Collected data
================================

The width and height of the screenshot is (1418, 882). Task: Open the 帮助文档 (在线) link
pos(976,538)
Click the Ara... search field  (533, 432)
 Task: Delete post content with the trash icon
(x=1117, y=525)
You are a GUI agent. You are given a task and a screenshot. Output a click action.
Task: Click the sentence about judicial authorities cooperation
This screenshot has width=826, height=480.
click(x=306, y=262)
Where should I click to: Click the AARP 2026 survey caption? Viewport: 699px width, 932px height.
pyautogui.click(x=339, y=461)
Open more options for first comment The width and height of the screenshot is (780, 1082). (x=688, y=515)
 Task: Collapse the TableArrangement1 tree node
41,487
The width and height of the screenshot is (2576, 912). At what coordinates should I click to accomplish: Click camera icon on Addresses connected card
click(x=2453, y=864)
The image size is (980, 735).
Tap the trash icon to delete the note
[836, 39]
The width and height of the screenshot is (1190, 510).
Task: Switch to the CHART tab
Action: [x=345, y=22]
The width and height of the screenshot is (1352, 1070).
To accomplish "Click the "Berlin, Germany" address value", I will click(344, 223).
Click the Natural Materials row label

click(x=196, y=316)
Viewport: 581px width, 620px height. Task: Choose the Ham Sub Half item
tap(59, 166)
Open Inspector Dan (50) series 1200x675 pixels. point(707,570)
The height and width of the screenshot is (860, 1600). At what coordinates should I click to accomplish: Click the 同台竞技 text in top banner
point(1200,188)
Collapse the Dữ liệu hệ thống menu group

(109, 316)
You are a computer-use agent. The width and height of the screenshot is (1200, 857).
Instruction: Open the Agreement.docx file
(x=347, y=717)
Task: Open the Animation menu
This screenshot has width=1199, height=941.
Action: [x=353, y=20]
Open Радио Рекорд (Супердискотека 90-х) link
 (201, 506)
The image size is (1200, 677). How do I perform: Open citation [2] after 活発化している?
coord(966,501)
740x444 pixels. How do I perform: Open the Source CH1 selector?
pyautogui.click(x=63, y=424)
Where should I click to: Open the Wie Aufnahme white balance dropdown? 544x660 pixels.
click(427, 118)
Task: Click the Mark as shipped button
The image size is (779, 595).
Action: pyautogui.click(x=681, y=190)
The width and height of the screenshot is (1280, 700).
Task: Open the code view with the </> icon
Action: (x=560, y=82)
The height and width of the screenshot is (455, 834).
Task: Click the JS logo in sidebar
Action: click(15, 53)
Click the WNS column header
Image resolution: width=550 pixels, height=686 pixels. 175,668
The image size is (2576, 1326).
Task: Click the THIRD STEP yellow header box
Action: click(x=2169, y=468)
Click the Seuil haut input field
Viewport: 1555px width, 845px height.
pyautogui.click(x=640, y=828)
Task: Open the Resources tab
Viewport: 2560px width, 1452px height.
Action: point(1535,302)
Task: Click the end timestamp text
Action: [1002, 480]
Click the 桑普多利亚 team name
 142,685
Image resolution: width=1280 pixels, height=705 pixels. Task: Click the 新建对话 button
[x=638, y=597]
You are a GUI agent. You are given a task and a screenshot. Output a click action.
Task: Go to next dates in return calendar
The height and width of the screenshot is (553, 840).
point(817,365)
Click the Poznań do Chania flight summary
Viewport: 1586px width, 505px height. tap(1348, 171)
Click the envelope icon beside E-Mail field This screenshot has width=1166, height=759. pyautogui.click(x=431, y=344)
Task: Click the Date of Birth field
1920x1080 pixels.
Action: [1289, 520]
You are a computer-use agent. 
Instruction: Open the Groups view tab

================================

- [Work instruction] Using the entries above, state how many lines contain the string "agent"; the number is all that is needed.

- [Solution to the exercise] 4